L’école en Touraine autrefois (1ère partie)

Contrairement à ce que l’on croit souvent, l’enseignement a eu longtemps de mauvais résultats en Touraine. Vers 1840, le pourcentage d’illettrés chez les jeunes soldats montre que seuls 11 départements font moins bien. Ce sont essentiellement les départements où l’on parle breton et celui de l’Allier.
Il y a une certaine amélioration avec l’apparition des chemins de fer et l’industrialisation, ces nouvelles activités nécessitant une main-d’oeuvre sachant lire et écrire. En 1852 la moitié des jeunes conscrits n’est plus illettrée.
La création de deux écoles normales pour former des institutrices et des instituteurs est tardive. En 1871 à Tours, il n’y a que 5 écoles primaires de garçons (3 d’entre elles sont religieuses les 2 autres étant laïques). L’instruction des filles est négligée et « abandonnée aux religieuses« .
Des progrès considérables vont se produire après 1875. Ils sont dus à la consolidation de la République et à l’influence des idées de la Commune.

Quelle histoire pour les instituteurs, leurs écoles et leurs élèves?

La situation de l’Ancien Régime confiant les enfants de familles plutôt favorisées à l’Eglise a peu changé pendant la Révolution mais l’idée d’un enseignement public non soumis au clergé a été lancée.
En septembre 1791, on décide sous la Constituante « qu’il sera créé une instruction publique commune à tous les citoyens gratuite à l’égard des parties d’enseignements indispensables à tous les hommes... ».
La loi GUIZOT (ministre de l’Instruction Publique de 1832 à 1837) impose la création d’écoles dans toutes les communes dépassant 500 habitants tout d’abord presque exclusivement réservées aux garçons. Elle instaure également dans chaque département l’école normale qui bouleverse la formation des instituteurs.
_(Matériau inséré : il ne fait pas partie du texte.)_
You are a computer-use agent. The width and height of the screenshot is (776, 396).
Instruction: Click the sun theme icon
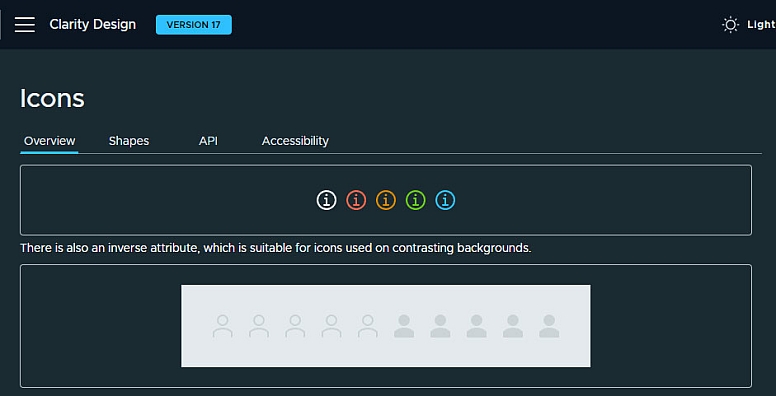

François GUIZOT (ministre de l’Instruction Publique)

L’école communale va se développer lentement car en concurrence avec l’école privée où les religieuses apportent d’autres services aux malades et aux pauvres. Les conseils municipaux sont souvent favorables à leur implantation d’autant plus que certaines écoles privées acceptent de prendre des enfants indigents.
La loi FALLOUX de 1850 autorise la libre concurrence entre établissements publics et privés. Les communes de plus de 800 habitants devront créer une école de filles éloignée (morale oblige) de celle des garçons.

Jules François Camille FERRY

En 1873 il y avait en Indre-et-Loire 218 écoles appartenant aux communes.
Il faut attendre les lois Jules FERRY en 1881 et 1882 pour que l’école publique devienne gratuite obligatoire et laïque. L’instituteur devient fonctionnaire et est rétribué par l’État.
La loi du 28 mars 1882 rend l’enseignement obligatoire pour les enfants de 7 à 13 ans et a pour corollaire la laïcisation des locaux et du personnel.
En 1893 un rapport de l’inspecteur d’académie donne 27 écoles maternelles publiques dont 15 dirigées par des laïques et 12 par des congréganistes et 23 écoles privées.
La loi Waldeck ROUSSEAU de 1901 soumet les congrégations religieuses à l’autorisation préalable et au contrôle de l’État. La séparation de l’Église et de l’État affirme le libre exercice des cultes et le respect de la liberté de conscience, l’enseignement congréganiste est interdit depuis 1904 et les soeurs, si elles veulent continuer à enseigner, doivent se séculariser.
En même temps, la situation matérielle et morale des instituteurs est améliorée et les savoirs qu’ils doivent transmettre sont valorisés.
En Indre-et-Loire, 140 instituteurs sont mobilisés en 1914 et les institutrices comme leurs consoeurs dans tous les métiers assurent les fonctions des hommes partis au front. En 1918, il y a 576 écoles dans le public et 120 écoles dans le privé. Pour y enseigner, on compte 266 instituteurs et 662 institutrices.
Après l’armistice, la « communale » va vivre au rythme des saisons et des lois et décrets successifs qui vont faire évoluer son fonctionnement (1936 scolarité obligatoire jusqu’à 14 ans ; 1959 loi DEBRÉ et prolongement de l’enseignement obligatoire jusqu’à 16 ans).
Aujourd’hui, seuls les établissements privés peuvent sélectionner leurs élèves et leurs cadres sur des critères économiques, culturels… l’école publique se devant d’accueillir tous les élèves.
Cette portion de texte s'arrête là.